Ostatecznie, facet zrobił się z niego!! Jak mi się podobał!!! No jestem wzrokowcem i nic na to nie poradzę.

No i bańka pękła. Rozpoczęły się tel od rekrutorów. Jeden przebijał drugiego. Na raz zrobiło się “tłocznie” na łączach. A że to tylko propozycje to kazałam MMowi w UPS pracować, bo już już….miał rzucić pracę, częściej i ostrzej narzeka, że UPS to nie jest jego. 15,50$/h brutto to nie jest cud ale żebrząc na ulicy można i tego nie nazbierać przez cały dzień, tłumaczyłam. Ofert było kilka, każda kusząca. Oczywiście fajnie jeśli jest z czego wybrać, ale jak dobrze wybrać? to już jest karkołomna gimnastyka. Po długich dyskusjach, analizach i namysłach, wybraliśmy. Wtedy też zrezygnował z UPS. To nie było tak, że zadzwonił i poinformował. Kierownictwo już wcześniej zostało poinformowane, że zatrudnił się do momentu znalezienia pracy zgodnej z zawodem i byli też infirmowani na jakim etapie są te poszukiwania.

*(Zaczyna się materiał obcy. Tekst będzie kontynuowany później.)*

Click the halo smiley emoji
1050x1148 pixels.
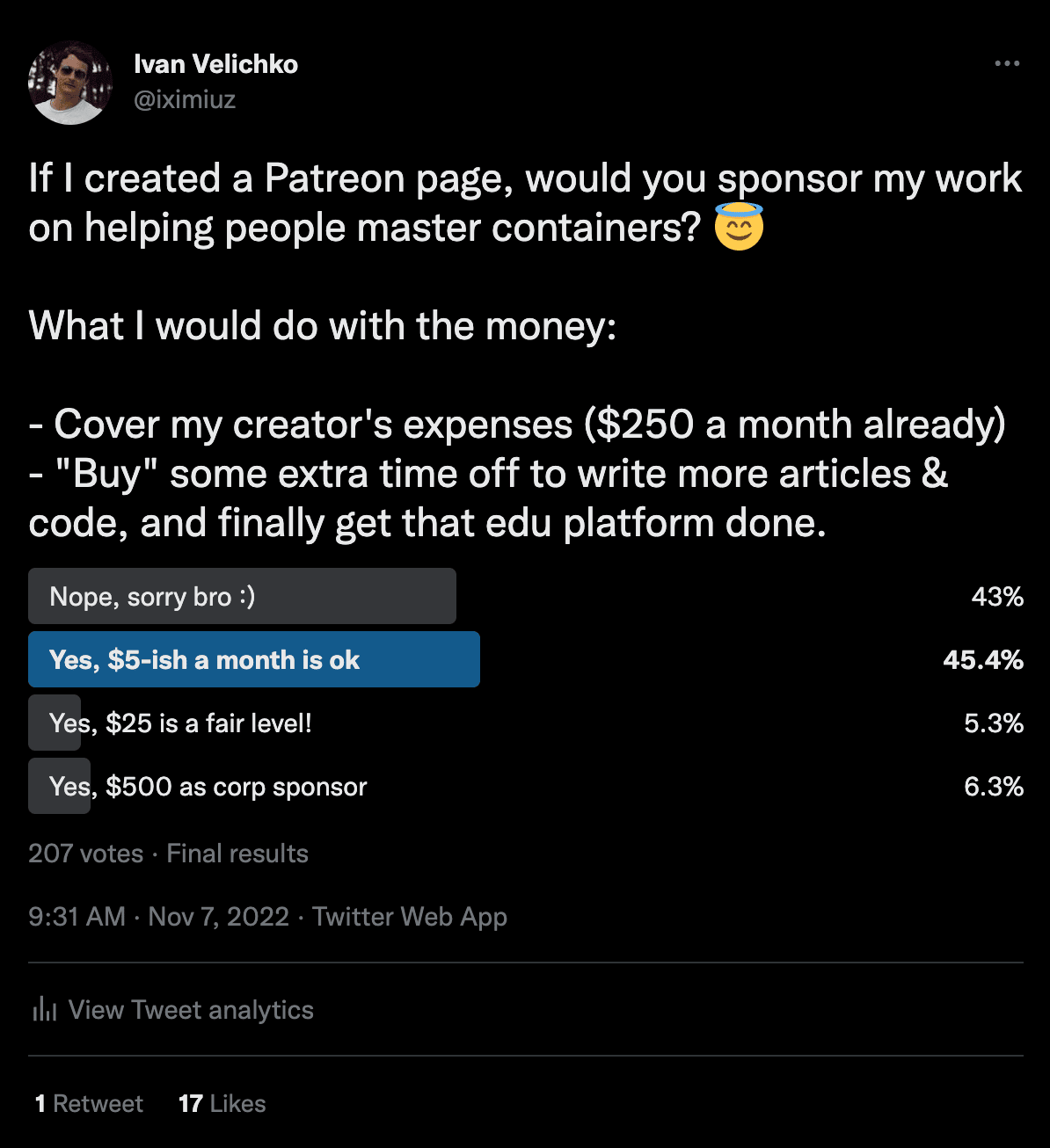(x=739, y=227)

Zaczęły się moje rozterki.

Lodówka otwierała się za często.

– a gdzie jest salami? Było całe opakowanie! – pytał zdziwiony stojąc przy otwartej lodówce

– Krysia!!!kto zjadł mój dżem!? – wołał

A na kolację pół kurczaka sobie robił w mimrofali. Jeszcze to wszystko zagryzał lodami. I tak od rana do nocy.

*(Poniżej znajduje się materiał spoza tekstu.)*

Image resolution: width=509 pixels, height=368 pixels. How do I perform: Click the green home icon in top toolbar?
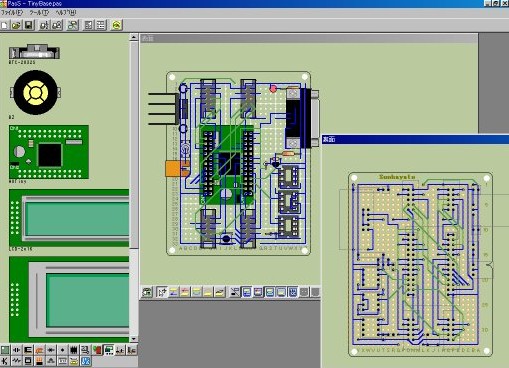117,25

– co ty dziś jadłaś? czemu nic nie jesz? – nieustannie mnie pytał. – jem kiedy potrzebuję, nie będę jeść wraz z tobą, kiedy ostatnio swoją wagę sprawdzałeś? – pytam – wszystko pod kontrolą – słyszałam odpowiedź – ok

Widzę, jak MM się powiększa i powiększa i aby ukryć brzuch, nakłada większe, luźniejsze koszulki. Patrząc na jego rozmiary można wiarę stracić nie tylko humor.

Był rok kiedy byłam okrąglejsza. Jak nie być? przechodząc z jednej do drugiej restauracji. Słysząc – jedz bo zachorujesz, jedz bo smaczne, jedz bo potrzebujesz energii. Tylko po kiego licha potrzeba jest eneria przed samym spaniem? Zastosowałam dietę IDIOT – pierwsze 3 dni były bardzo ciężkie. Trwała prawie 2 miesiące. Ogólnie tę dietę stosowałam dwa razy. Obecnie moją dietą jest MT oraz PCOŻ. To znaczy: MniejszyTalerz oraz PatrzCoŻresz. Nie zjadam do ostatniego kawałeczka, nie zapycham się.

Trzeba chcieć a nie tylko o tym gadać!

MM przestał chodzić z plecakiem. Mimo, że każdego poranka o tym mówi. MM zaczął stosować dietę, wszystko i dużo i pełny brzuch.

Rozmowy żadnej z nim nie mogę przeprowadzić (na razie). Obrazi się i nie na żarty, a i tak to nic nie da. Kiedy lekarka powiedziała, że musi zrzucić wagę, nie chodził około 2 lat, do momentu aż go przycisnęło.

Poleci do NYC lub Chicago, wróci podwójny.

Jak na razie jest jak jest.

Dziwne jest jedno, komentuje grubasów.


Porozmawiałam z MM. Nie mogę na dzisiejszej randce być bez humoru.